I: And… no, what makes it also super hard to break through this myth is that, even the people who live it in the flesh are confused, and I want to conclude asking you to talk a bit about your work with Grupo Vida in Torreón and their means to resist this Neoliberal war.
D: Sure, so Grupo Vida was founded in 2014, and after Ayotzinapa, as you know, groups, local groups started looking for bodies, and they started finding bodies of people who’d been disappeared who actually weren’t the students, but it was the first time that there was sort of a lot of attention on clandestine mass graves that were being found on purpose by people who were going to look for them, right?

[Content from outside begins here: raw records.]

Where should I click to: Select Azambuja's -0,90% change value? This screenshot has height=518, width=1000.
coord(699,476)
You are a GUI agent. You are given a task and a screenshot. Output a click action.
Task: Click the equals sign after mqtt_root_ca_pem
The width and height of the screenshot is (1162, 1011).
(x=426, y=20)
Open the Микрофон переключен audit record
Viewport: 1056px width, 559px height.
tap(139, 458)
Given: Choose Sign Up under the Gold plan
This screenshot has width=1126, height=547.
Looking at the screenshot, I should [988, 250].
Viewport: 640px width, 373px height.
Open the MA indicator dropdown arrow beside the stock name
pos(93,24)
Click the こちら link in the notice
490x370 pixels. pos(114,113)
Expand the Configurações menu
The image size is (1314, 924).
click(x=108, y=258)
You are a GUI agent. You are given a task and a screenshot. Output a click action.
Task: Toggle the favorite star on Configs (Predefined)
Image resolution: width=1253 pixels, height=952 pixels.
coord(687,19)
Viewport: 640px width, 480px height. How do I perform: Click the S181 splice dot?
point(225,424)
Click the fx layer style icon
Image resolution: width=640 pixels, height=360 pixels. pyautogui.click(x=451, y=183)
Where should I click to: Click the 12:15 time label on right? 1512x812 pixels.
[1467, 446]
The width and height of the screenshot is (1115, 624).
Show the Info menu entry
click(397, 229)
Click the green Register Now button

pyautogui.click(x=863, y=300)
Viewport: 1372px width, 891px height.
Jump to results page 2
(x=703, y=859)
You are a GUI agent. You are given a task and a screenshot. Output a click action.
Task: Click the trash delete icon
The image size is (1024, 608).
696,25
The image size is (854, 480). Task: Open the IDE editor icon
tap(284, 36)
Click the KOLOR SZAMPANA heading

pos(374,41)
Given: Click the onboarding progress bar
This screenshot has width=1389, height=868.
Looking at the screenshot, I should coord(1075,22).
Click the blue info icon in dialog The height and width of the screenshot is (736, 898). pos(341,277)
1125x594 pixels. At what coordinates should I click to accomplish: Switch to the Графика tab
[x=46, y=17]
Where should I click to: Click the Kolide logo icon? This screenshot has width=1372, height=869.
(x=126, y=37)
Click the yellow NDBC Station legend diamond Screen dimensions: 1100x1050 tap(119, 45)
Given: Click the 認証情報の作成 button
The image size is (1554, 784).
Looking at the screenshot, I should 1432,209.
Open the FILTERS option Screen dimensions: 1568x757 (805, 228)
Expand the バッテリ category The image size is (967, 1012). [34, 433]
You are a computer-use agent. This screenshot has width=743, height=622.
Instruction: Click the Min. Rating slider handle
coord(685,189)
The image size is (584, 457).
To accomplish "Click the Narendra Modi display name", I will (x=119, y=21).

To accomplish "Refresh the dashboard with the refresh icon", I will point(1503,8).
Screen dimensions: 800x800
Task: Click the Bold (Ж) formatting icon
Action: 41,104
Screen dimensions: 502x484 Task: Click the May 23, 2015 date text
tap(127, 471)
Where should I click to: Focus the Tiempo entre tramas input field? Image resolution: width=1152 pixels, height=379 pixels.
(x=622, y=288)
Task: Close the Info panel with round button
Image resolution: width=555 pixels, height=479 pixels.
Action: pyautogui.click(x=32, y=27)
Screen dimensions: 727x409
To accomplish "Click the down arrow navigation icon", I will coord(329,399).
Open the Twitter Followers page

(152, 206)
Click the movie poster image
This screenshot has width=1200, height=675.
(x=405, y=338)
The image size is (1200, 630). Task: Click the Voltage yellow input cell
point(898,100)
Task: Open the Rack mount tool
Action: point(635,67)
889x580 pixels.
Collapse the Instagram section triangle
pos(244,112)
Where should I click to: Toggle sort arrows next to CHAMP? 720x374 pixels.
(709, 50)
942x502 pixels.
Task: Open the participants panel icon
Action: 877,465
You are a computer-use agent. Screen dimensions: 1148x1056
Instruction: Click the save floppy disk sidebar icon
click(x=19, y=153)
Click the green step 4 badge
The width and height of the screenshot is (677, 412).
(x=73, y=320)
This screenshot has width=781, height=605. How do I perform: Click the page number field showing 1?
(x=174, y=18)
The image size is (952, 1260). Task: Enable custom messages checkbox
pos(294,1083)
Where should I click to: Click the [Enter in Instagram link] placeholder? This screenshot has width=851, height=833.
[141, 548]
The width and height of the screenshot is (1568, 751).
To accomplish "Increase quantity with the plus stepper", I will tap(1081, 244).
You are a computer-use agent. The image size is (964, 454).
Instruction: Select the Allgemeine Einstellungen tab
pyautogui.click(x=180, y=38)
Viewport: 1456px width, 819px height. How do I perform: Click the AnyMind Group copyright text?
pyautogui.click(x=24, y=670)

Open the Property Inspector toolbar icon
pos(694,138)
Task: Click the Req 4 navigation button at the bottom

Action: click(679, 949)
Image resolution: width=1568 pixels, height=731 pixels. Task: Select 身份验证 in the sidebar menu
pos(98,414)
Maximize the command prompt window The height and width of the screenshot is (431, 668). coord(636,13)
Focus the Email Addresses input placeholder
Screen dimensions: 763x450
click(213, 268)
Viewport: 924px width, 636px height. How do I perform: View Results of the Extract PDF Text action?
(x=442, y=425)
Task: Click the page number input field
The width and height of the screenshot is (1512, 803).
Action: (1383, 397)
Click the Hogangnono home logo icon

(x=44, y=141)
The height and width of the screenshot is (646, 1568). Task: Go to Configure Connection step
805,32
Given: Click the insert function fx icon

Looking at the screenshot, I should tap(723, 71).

Because we did have the events of San Fernando, Tamaulipas, right?, with 72 migrants and then over 100 Mexicans found in clandestine graves there in years prior, and so on. But the Ayotzinapa searches inspired the family members of Grupo Vida to start doing their own searches, and so, in January of 2015, and these are self-organized family members, most of them are domestic workers, folks who are extremely precarious, and some of them were actually… refused, they were not welcomed into one of the other groups of disappeared because there was a suspicion that the disappeared that they were looking for were somehow involved in drug trafficking, which, again, can be read just as complete… it’s a class thing, it’s nothing other than saying they’re lower class people, or poor people, who may have had connection with smuggling or trafficking, which is very common in border areas, right?, in Mexico.
And so, Grupo Vida starts doing these weekly searches, and they began turning up just tons of fragments, bone fragments, they found a couple of cadavers, but it’s mostly all bodies that have been broken down and burned, and they’re finding bone fragments, and they’re sending them for genetic testing, and they have managed to return some bodies home to their families, and to identify some people who have been disappeared, and they’ve also managed to, through that concrete work, create a really powerful community; they do transcend in the media, because one of the things with disappearance is there’s nothing, there, there’s no story, there’s nothing to talk about, and so family members of the disappeared have kind of like two days a year where they’re sanctified to appear, which is mother’s day in Mexico, and which is the international day of enforced disappearance in August, and this, with them constantly finding these human remains and showing that the government is not investigating, and not looking, and it’s the families that are doing it, and it’s the families that are leading it, it’s a way of totally shaming the state as well, changed the media cycle, right?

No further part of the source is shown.